In a related post, she writes, “Impostor Syndrome instilled in me a deep fear of failing. I was afraid to speak up or ask questions for fear of saying something stupid, and people would find out I didn’t really know my stuff… I quietly avoided doing things I didn’t think I’d be good at, even though the only way to get better is to do them.” Here, she connects the dots between imposter syndrome and a fixed mindset, as defined by Carol Dweck.

Fear of failure, coupled with a belief that aptitudes are innate rather than learned – which is, of course, exacerbated by stereotype threat – is a recipe for stopping yourself from stretching. And if you don’t stretch, you’re never going to feel fulfilled by your successes.

So this is the piece I’ve been trying to tackle with my work on imposter syndrome. Not to suggest that it gets at the root of the problem, but that where we have internalized structural inequities, fear of failure, and fixed mindsets, we can intervene and change our internal narratives. We can choose to act differently, choose differently, than we might if we choose to believe the defaults our culture dishes out to us.

This is not a perfect solution. It is, in some ways, a band-aid. But a band-aid has its uses. It can help you heal in the places that hurt, even if it doesn’t shield you from ever getting hurt again.


I don’t take back my work on imposter syndrome. I stand by its value for addressing the inner dimension of this work: managing one’s inner critics. But I do believe that, as with everything, there is also an outer dimension to this phenomenon. There is a reason you experience imposter syndrome, and it’s not all your fault.

And there is deep and wide structural work to be done, here.
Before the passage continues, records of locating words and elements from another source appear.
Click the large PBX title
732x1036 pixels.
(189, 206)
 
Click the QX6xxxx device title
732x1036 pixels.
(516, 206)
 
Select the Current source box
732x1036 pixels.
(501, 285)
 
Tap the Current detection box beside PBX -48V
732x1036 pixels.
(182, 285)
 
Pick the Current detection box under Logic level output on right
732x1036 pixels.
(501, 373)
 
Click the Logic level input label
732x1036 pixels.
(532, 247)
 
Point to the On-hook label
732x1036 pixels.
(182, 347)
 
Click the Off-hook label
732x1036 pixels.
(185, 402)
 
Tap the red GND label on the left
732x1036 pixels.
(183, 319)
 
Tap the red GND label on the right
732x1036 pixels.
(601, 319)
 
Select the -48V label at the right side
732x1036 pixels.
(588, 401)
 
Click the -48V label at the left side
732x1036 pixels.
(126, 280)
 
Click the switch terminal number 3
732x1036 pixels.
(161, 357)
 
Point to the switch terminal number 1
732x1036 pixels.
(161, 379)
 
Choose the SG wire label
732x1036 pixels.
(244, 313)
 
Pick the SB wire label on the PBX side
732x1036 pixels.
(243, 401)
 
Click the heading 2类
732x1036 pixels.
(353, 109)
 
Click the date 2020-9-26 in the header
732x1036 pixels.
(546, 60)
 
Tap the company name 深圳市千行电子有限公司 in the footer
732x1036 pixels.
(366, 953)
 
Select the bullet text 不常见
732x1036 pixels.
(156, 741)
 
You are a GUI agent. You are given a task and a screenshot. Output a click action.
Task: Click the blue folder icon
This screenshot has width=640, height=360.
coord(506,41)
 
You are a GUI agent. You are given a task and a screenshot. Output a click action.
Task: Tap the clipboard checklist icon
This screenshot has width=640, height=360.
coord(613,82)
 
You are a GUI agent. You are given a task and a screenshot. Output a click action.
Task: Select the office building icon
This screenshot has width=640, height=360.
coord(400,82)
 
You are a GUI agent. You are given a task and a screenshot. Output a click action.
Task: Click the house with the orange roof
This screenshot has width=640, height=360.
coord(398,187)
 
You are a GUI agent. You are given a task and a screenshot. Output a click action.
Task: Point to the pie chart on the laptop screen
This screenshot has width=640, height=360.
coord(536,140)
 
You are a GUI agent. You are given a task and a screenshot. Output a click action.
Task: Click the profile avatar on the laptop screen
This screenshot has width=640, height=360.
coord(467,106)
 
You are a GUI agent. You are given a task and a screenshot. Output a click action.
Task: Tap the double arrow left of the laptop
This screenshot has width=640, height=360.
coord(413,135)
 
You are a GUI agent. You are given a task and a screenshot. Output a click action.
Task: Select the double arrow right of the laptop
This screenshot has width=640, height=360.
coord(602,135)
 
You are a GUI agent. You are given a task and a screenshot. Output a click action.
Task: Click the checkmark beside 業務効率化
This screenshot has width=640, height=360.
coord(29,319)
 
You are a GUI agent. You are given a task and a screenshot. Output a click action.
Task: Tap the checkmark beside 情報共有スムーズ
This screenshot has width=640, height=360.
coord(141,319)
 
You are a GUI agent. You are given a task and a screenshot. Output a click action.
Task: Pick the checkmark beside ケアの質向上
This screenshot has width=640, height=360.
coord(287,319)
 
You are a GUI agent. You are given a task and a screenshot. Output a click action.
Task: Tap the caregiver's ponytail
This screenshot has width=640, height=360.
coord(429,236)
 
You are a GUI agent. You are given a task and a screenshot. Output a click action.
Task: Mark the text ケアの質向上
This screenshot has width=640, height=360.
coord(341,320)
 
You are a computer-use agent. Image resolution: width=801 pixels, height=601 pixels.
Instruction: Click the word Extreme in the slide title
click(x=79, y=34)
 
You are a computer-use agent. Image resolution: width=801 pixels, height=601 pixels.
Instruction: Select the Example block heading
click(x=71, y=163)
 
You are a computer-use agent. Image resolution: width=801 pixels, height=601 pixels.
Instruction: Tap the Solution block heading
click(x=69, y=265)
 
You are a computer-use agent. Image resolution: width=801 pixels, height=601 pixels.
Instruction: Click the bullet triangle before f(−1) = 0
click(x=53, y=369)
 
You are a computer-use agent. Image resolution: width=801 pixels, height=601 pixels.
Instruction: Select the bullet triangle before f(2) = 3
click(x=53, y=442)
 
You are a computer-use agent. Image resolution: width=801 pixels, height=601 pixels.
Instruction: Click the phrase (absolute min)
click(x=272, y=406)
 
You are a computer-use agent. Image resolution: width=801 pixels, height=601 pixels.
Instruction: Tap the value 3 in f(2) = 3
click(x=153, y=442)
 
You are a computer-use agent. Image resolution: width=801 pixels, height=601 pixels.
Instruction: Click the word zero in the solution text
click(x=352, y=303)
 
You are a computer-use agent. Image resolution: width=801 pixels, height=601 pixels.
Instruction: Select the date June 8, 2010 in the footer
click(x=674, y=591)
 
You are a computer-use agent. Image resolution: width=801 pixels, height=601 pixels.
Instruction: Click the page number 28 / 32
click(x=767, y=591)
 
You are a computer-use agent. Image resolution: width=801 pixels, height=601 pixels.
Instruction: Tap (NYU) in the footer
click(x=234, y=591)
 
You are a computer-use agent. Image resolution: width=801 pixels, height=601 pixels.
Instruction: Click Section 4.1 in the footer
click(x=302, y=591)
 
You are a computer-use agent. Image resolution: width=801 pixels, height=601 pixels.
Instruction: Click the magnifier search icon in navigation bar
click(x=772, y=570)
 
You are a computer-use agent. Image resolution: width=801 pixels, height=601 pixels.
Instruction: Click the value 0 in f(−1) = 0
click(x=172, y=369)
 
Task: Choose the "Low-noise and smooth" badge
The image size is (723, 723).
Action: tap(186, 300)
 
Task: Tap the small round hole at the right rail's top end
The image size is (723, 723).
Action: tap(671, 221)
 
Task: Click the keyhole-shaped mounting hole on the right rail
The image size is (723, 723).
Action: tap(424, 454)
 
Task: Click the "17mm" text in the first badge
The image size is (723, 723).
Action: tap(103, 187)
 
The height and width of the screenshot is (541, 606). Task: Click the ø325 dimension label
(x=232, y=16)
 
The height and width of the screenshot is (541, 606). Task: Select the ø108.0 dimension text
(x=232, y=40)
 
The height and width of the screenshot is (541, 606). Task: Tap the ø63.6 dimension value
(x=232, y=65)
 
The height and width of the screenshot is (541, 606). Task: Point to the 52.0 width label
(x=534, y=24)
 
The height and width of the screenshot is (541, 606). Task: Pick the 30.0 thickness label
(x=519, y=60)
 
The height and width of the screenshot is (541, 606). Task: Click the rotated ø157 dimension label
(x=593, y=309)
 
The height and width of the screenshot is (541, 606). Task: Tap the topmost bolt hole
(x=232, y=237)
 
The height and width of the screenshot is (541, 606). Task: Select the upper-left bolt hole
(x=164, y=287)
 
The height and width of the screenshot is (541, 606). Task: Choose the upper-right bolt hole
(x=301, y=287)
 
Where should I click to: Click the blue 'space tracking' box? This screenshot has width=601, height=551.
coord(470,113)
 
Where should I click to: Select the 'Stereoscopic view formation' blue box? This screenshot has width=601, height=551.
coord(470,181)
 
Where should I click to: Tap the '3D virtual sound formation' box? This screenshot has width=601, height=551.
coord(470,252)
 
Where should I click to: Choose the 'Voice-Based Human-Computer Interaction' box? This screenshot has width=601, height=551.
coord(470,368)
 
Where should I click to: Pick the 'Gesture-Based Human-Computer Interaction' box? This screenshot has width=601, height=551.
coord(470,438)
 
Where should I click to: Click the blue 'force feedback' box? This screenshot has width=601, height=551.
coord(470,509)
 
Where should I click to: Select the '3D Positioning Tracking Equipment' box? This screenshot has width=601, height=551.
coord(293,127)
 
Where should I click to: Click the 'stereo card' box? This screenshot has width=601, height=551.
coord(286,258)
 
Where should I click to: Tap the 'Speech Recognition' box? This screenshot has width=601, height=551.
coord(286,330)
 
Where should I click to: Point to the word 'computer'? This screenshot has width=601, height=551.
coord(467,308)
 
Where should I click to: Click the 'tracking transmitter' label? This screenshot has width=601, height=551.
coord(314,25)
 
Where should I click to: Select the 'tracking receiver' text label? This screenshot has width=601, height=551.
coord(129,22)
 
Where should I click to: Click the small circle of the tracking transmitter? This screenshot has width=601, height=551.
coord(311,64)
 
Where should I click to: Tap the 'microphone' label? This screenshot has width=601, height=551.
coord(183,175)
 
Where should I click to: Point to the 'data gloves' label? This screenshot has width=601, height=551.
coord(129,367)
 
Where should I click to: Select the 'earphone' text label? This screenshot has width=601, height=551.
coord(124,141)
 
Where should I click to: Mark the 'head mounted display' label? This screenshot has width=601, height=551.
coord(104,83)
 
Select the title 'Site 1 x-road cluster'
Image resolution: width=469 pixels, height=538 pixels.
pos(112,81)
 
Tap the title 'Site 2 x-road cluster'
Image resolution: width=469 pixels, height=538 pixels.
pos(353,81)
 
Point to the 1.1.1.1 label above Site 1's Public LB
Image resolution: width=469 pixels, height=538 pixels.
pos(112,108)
I have said before that imposter syndrome affects people who are both “ambitious and conscientious.That is, they want to do great work in the world, and they care greatly about that work being done with integrity.”

Ambitious people focus on the outer world; conscientious people, on the inner. The solution to feelings of being an imposter is both an outside and inside job.

Let’s roll up our sleeves.


Postscript: I realized after publishing this post that I failed to credit another article that inspired my thinking on this subject: Sarah M. Seltzer’s piece for Refinery29, which argues that imposter syndrome has its roots in systemic problems. “Once you become less insecure,” she writes, “you may end up becoming more pissed off.” And later: “Imagine waking up every day and going to work in a country with more humane policies, like paid sick and family leave, longer vacation time, universal basic incomes, occasional sabbaticals, or anything else that would allow us to pursue our intellectual and career ambitions in a healthier way — without feeling like they were the only things that mattered… In that country, which would look a lot like every other industrialized nation, I think a lot fewer of us would feel like impostors, and a lot more of us would feel like people.”